Raccolta fondi e piccole donazioni: la strategia migliore per vincere le elezioni Usa

Secondo le fonti citate dal Post a condizione di anonimato, Biden avrebbe accolto il suggerimento di rivolgersi agli ex collaboratori di Obama. Quest’ultimo, inoltre, avrebbe anche dettato la linea “editoriale” della campagna elettorale: ai collaboratori del presidente americano sarebbe stato chiesto di mantenere un livello di comunicazione decisamente aggressivo. Il vero nemico, infatti, è lo zoccolo duro dell’elettorato di fedelissimi di Trump, oltre ad un impero dei media conservatori nettamente sbilanciato verso il tycoon. Obama non si sarebbe impegnato a sollecitare meri cambiamenti strutturali nella campagna di Biden, ma anche a spingere per la raccolta fondi, di cui fu mattatore nel 2008. Ma ha riscosso successi anche in favore di Biden, che ha aiutato a raccogliere quattro milioni di dollari in piccole donazioni, inclusi 2,6 milioni di dollari attraverso il concorso “Incontra i presidenti“.

Il ritorno dell'”effetto Obama”?

Il ruolo che Obama ha avuto nelle scorse elezioni Usa di metà mandato è stato potentissimo. L’elettorato dem ricorda ancora di quando fece scintille in quel di Las Vegas, intervenuto al fianco di Steve Sisolak, in corsa per la riconferma a governatore del Nevada, e la senatrice Catehrine Cortez Masto, che cercava la conferma del suo seggio. Obama era giunto sul palco accompagnato dal brano degli U2 City of Blinding Lights, galvanizzando la platea. Alcuni giorni prima, a Milwaukee il copione era stato il medesimo: in quelle occasioni era ritornato prepotente il Yes we can, intonato anche da elettori giovanissimi (quella gen Z che ha salvato i dem dalla red wave) che nel 2008 erano ancora troppo giovani per votare.
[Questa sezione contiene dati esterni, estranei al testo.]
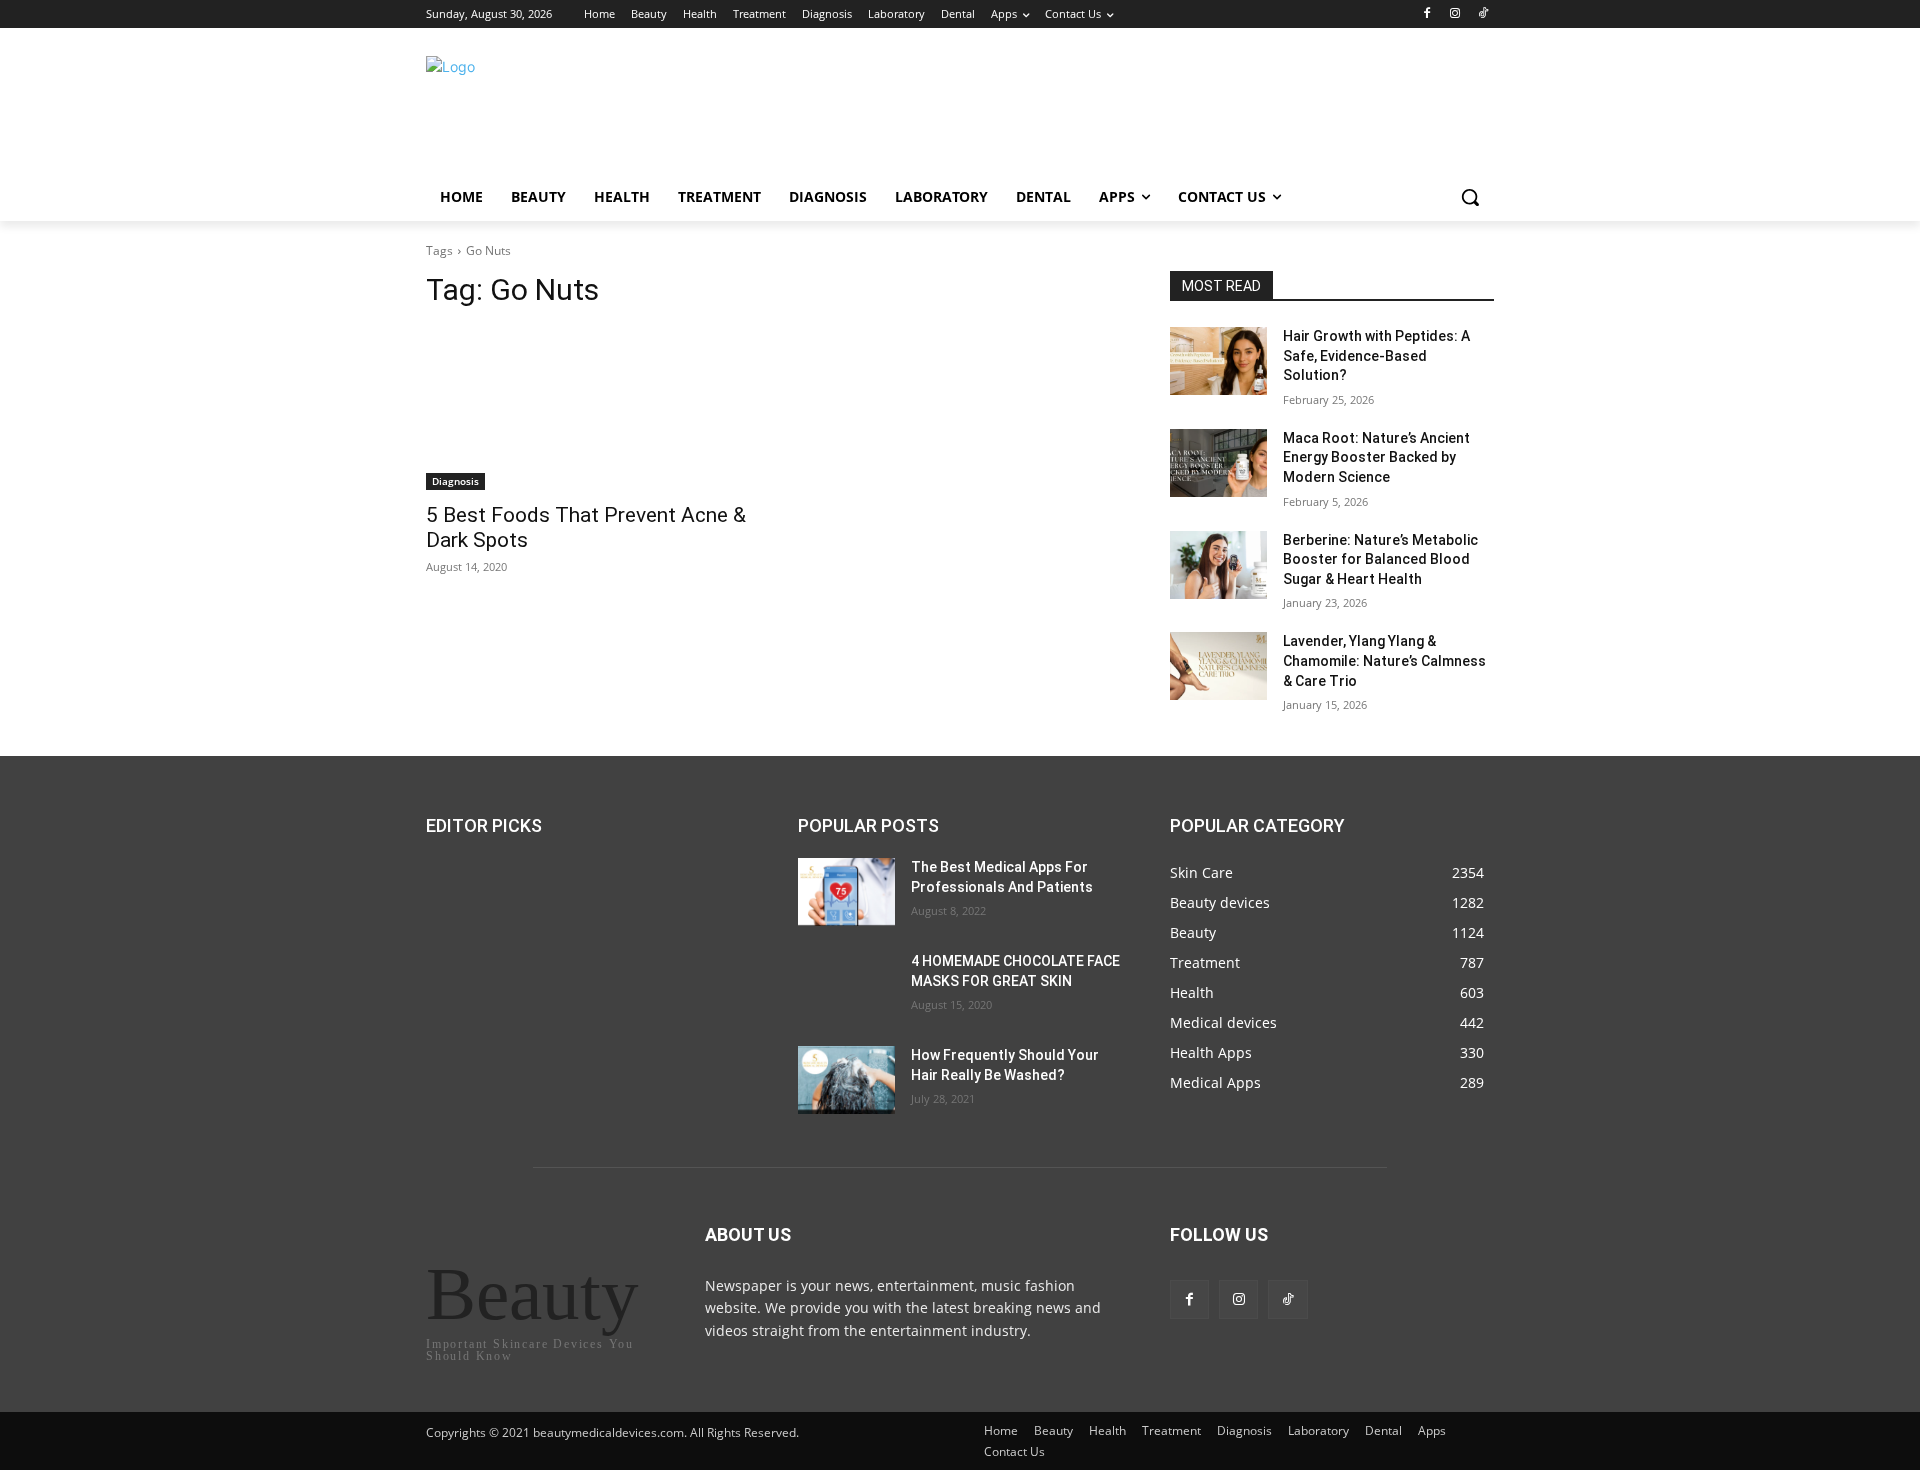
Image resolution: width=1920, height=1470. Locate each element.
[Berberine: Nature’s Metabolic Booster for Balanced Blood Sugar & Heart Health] (1218, 565)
Nessuno più richiesto di lui negli eventi dem dell’autunno 2022: raccolte fondi, brevi video, comizi. Tanto da far battere in ritirata il presidente Biden, leader dem solo sulla carta. A sostenerlo nell’Amarcord presidenziale, l’inossidabile Bill Clinton, che scese in campo per i deputati Pat Ryan e Sean Patrick Maloney, impegnati in difficili campagne per la rielezione anche a causa della ridefinizione dei distretti elettorali.